→ **AIM OF THE EXERCISE**
Put every line of the records below into a single JSON list, one string per line, leaving out blank lines.

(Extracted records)
+++

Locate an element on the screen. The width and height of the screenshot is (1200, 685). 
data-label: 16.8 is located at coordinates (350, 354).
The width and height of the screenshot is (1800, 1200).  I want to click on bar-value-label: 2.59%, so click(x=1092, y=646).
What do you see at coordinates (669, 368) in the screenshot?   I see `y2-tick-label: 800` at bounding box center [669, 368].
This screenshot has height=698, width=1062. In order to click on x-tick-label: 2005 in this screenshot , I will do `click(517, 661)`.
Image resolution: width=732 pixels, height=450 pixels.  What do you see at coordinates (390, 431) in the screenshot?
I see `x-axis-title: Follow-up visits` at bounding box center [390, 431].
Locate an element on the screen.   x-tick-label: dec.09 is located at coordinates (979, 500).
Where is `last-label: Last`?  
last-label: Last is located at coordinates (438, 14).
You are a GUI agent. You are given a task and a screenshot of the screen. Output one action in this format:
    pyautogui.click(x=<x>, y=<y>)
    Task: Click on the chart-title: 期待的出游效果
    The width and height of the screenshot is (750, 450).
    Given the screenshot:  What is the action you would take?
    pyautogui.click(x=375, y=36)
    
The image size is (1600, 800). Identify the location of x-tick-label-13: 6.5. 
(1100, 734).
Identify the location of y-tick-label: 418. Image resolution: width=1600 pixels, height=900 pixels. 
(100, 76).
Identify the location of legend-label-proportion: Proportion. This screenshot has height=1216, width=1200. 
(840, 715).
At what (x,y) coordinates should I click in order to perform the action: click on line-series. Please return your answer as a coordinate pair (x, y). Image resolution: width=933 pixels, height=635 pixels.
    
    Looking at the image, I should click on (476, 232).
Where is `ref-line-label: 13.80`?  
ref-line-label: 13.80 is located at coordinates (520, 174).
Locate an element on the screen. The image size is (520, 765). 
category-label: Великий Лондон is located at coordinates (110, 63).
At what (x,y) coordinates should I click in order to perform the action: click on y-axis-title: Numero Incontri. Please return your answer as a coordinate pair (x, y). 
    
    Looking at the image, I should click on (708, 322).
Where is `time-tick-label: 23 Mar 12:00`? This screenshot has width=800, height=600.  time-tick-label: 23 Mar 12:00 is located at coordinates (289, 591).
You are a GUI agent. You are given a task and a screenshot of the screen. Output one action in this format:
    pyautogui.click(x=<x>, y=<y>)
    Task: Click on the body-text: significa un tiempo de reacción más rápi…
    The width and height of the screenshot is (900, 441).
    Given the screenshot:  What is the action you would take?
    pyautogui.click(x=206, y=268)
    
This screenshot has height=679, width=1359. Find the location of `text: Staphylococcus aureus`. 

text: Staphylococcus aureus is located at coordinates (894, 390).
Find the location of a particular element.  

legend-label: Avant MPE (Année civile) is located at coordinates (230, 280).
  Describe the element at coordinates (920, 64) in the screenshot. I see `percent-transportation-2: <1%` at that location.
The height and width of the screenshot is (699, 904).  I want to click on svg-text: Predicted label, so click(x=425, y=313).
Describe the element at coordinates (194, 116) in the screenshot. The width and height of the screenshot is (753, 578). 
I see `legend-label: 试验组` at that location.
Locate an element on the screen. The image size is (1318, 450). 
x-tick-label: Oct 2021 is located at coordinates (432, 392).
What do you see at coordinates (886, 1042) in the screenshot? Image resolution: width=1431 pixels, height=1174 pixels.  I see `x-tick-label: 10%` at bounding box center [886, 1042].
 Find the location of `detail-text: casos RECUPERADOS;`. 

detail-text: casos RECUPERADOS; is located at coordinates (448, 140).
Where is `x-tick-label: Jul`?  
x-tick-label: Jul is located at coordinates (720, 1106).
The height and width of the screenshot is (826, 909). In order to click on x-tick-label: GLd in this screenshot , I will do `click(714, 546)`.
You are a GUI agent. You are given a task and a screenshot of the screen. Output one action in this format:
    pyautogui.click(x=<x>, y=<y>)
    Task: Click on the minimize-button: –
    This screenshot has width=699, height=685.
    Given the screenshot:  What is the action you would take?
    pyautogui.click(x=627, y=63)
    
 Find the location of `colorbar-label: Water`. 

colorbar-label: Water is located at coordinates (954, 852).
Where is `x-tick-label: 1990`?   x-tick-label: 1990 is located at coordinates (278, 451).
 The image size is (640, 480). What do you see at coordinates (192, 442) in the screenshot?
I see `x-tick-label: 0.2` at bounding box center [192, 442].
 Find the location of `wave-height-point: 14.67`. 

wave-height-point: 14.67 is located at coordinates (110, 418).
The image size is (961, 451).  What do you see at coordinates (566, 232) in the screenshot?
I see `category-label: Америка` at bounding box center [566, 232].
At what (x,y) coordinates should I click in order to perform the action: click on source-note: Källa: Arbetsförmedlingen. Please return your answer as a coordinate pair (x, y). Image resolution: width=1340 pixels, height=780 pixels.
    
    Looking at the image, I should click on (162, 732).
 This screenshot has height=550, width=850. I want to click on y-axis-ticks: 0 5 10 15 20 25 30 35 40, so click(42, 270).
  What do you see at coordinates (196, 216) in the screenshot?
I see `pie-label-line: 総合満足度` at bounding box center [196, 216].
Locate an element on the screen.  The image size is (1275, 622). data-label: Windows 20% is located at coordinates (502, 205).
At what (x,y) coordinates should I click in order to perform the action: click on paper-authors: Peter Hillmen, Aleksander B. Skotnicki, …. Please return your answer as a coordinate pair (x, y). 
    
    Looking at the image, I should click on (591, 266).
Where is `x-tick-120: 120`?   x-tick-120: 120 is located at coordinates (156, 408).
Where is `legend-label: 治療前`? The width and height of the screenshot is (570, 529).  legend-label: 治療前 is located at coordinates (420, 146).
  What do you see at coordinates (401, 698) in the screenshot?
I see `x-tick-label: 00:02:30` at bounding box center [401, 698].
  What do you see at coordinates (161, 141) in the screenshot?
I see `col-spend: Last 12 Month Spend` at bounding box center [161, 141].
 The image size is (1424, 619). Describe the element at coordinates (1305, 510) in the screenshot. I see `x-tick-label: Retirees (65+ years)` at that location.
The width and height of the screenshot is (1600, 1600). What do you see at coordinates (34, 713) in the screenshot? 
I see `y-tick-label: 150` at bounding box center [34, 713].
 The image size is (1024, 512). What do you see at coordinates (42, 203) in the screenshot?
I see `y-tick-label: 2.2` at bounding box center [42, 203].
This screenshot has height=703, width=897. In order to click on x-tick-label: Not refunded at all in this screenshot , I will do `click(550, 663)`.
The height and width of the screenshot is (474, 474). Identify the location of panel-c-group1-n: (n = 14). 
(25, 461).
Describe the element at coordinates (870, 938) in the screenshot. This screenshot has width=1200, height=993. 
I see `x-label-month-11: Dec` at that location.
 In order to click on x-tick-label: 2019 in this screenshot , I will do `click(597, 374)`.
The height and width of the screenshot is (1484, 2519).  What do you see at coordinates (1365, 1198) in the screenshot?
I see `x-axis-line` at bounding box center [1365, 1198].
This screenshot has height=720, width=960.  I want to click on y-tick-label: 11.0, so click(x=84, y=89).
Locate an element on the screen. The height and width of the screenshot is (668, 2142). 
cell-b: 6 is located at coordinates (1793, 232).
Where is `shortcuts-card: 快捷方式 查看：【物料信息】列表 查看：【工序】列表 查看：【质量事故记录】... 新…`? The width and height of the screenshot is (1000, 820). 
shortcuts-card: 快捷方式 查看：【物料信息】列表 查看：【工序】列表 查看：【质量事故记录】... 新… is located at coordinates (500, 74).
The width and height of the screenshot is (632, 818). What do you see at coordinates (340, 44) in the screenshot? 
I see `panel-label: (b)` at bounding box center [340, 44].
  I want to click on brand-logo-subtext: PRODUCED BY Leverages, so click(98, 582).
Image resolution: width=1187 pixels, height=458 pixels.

+++

→ **TASK RESULT**
[
  "Locate an element on the screen. The width and height of the screenshot is (1200, 685). ",
  "data-label: 16.8 is located at coordinates (350, 354).",
  "The width and height of the screenshot is (1800, 1200).  I want to click on bar-value-label: 2.59%, so click(x=1092, y=646).",
  "What do you see at coordinates (669, 368) in the screenshot?   I see `y2-tick-label: 800` at bounding box center [669, 368].",
  "This screenshot has height=698, width=1062. In order to click on x-tick-label: 2005 in this screenshot , I will do `click(517, 661)`.",
  "Image resolution: width=732 pixels, height=450 pixels.  What do you see at coordinates (390, 431) in the screenshot?",
  "I see `x-axis-title: Follow-up visits` at bounding box center [390, 431].",
  "Locate an element on the screen.   x-tick-label: dec.09 is located at coordinates (979, 500).",
  "Where is `last-label: Last`?  ",
  "last-label: Last is located at coordinates (438, 14).",
  "You are a GUI agent. You are given a task and a screenshot of the screen. Output one action in this format:",
  "    pyautogui.click(x=<x>, y=<y>)",
  "    Task: Click on the chart-title: 期待的出游效果",
  "    The width and height of the screenshot is (750, 450).",
  "    Given the screenshot:  What is the action you would take?",
  "    pyautogui.click(x=375, y=36)",
  "The image size is (1600, 800). Identify the location of x-tick-label-13: 6.5. ",
  "(1100, 734).",
  "Identify the location of y-tick-label: 418. Image resolution: width=1600 pixels, height=900 pixels. ",
  "(100, 76).",
  "Identify the location of legend-label-proportion: Proportion. This screenshot has height=1216, width=1200. ",
  "(840, 715).",
  "At what (x,y) coordinates should I click in order to perform the action: click on line-series. Please return your answer as a coordinate pair (x, y). Image resolution: width=933 pixels, height=635 pixels.",
  "    Looking at the image, I should click on (476, 232).",
  "Where is `ref-line-label: 13.80`?  ",
  "ref-line-label: 13.80 is located at coordinates (520, 174).",
  "Locate an element on the screen. The image size is (520, 765). ",
  "category-label: Великий Лондон is located at coordinates (110, 63).",
  "At what (x,y) coordinates should I click in order to perform the action: click on y-axis-title: Numero Incontri. Please return your answer as a coordinate pair (x, y). ",
  "    Looking at the image, I should click on (708, 322).",
  "Where is `time-tick-label: 23 Mar 12:00`? This screenshot has width=800, height=600.  time-tick-label: 23 Mar 12:00 is located at coordinates (289, 591).",
  "You are a GUI agent. You are given a task and a screenshot of the screen. Output one action in this format:",
  "    pyautogui.click(x=<x>, y=<y>)",
  "    Task: Click on the body-text: significa un tiempo de reacción más rápi…",
  "    The width and height of the screenshot is (900, 441).",
  "    Given the screenshot:  What is the action you would take?",
  "    pyautogui.click(x=206, y=268)",
  "This screenshot has height=679, width=1359. Find the location of `text: Staphylococcus aureus`. ",
  "text: Staphylococcus aureus is located at coordinates (894, 390).",
  "Find the location of a particular element.  ",
  "legend-label: Avant MPE (Année civile) is located at coordinates (230, 280).",
  "  Describe the element at coordinates (920, 64) in the screenshot. I see `percent-transportation-2: <1%` at that location.",
  "The height and width of the screenshot is (699, 904).  I want to click on svg-text: Predicted label, so click(x=425, y=313).",
  "Describe the element at coordinates (194, 116) in the screenshot. The width and height of the screenshot is (753, 578). ",
  "I see `legend-label: 试验组` at that location.",
  "Locate an element on the screen. The image size is (1318, 450). ",
  "x-tick-label: Oct 2021 is located at coordinates (432, 392).",
  "What do you see at coordinates (886, 1042) in the screenshot? Image resolution: width=1431 pixels, height=1174 pixels.  I see `x-tick-label: 10%` at bounding box center [886, 1042].",
  " Find the location of `detail-text: casos RECUPERADOS;`. ",
  "detail-text: casos RECUPERADOS; is located at coordinates (448, 140).",
  "Where is `x-tick-label: Jul`?  ",
  "x-tick-label: Jul is located at coordinates (720, 1106).",
  "The height and width of the screenshot is (826, 909). In order to click on x-tick-label: GLd in this screenshot , I will do `click(714, 546)`.",
  "You are a GUI agent. You are given a task and a screenshot of the screen. Output one action in this format:",
  "    pyautogui.click(x=<x>, y=<y>)",
  "    Task: Click on the minimize-button: –",
  "    This screenshot has width=699, height=685.",
  "    Given the screenshot:  What is the action you would take?",
  "    pyautogui.click(x=627, y=63)",
  " Find the location of `colorbar-label: Water`. ",
  "colorbar-label: Water is located at coordinates (954, 852).",
  "Where is `x-tick-label: 1990`?   x-tick-label: 1990 is located at coordinates (278, 451).",
  " The image size is (640, 480). What do you see at coordinates (192, 442) in the screenshot?",
  "I see `x-tick-label: 0.2` at bounding box center [192, 442].",
  " Find the location of `wave-height-point: 14.67`. ",
  "wave-height-point: 14.67 is located at coordinates (110, 418).",
  "The image size is (961, 451).  What do you see at coordinates (566, 232) in the screenshot?",
  "I see `category-label: Америка` at bounding box center [566, 232].",
  "At what (x,y) coordinates should I click in order to perform the action: click on source-note: Källa: Arbetsförmedlingen. Please return your answer as a coordinate pair (x, y). Image resolution: width=1340 pixels, height=780 pixels.",
  "    Looking at the image, I should click on (162, 732).",
  " This screenshot has height=550, width=850. I want to click on y-axis-ticks: 0 5 10 15 20 25 30 35 40, so click(42, 270).",
  "  What do you see at coordinates (196, 216) in the screenshot?",
  "I see `pie-label-line: 総合満足度` at bounding box center [196, 216].",
  "Locate an element on the screen.  The image size is (1275, 622). data-label: Windows 20% is located at coordinates (502, 205).",
  "At what (x,y) coordinates should I click in order to perform the action: click on paper-authors: Peter Hillmen, Aleksander B. Skotnicki, …. Please return your answer as a coordinate pair (x, y). ",
  "    Looking at the image, I should click on (591, 266).",
  "Where is `x-tick-120: 120`?   x-tick-120: 120 is located at coordinates (156, 408).",
  "Where is `legend-label: 治療前`? The width and height of the screenshot is (570, 529).  legend-label: 治療前 is located at coordinates (420, 146).",
  "  What do you see at coordinates (401, 698) in the screenshot?",
  "I see `x-tick-label: 00:02:30` at bounding box center [401, 698].",
  "  What do you see at coordinates (161, 141) in the screenshot?",
  "I see `col-spend: Last 12 Month Spend` at bounding box center [161, 141].",
  " The image size is (1424, 619). Describe the element at coordinates (1305, 510) in the screenshot. I see `x-tick-label: Retirees (65+ years)` at that location.",
  "The width and height of the screenshot is (1600, 1600). What do you see at coordinates (34, 713) in the screenshot? ",
  "I see `y-tick-label: 150` at bounding box center [34, 713].",
  " The image size is (1024, 512). What do you see at coordinates (42, 203) in the screenshot?",
  "I see `y-tick-label: 2.2` at bounding box center [42, 203].",
  "This screenshot has height=703, width=897. In order to click on x-tick-label: Not refunded at all in this screenshot , I will do `click(550, 663)`.",
  "The height and width of the screenshot is (474, 474). Identify the location of panel-c-group1-n: (n = 14). ",
  "(25, 461).",
  "Describe the element at coordinates (870, 938) in the screenshot. This screenshot has width=1200, height=993. ",
  "I see `x-label-month-11: Dec` at that location.",
  " In order to click on x-tick-label: 2019 in this screenshot , I will do `click(597, 374)`.",
  "The height and width of the screenshot is (1484, 2519).  What do you see at coordinates (1365, 1198) in the screenshot?",
  "I see `x-axis-line` at bounding box center [1365, 1198].",
  "This screenshot has height=720, width=960.  I want to click on y-tick-label: 11.0, so click(x=84, y=89).",
  "Locate an element on the screen. The height and width of the screenshot is (668, 2142). ",
  "cell-b: 6 is located at coordinates (1793, 232).",
  "Where is `shortcuts-card: 快捷方式 查看：【物料信息】列表 查看：【工序】列表 查看：【质量事故记录】... 新…`? The width and height of the screenshot is (1000, 820). ",
  "shortcuts-card: 快捷方式 查看：【物料信息】列表 查看：【工序】列表 查看：【质量事故记录】... 新… is located at coordinates (500, 74).",
  "The width and height of the screenshot is (632, 818). What do you see at coordinates (340, 44) in the screenshot? ",
  "I see `panel-label: (b)` at bounding box center [340, 44].",
  "  I want to click on brand-logo-subtext: PRODUCED BY Leverages, so click(98, 582).",
  "Image resolution: width=1187 pixels, height=458 pixels."
]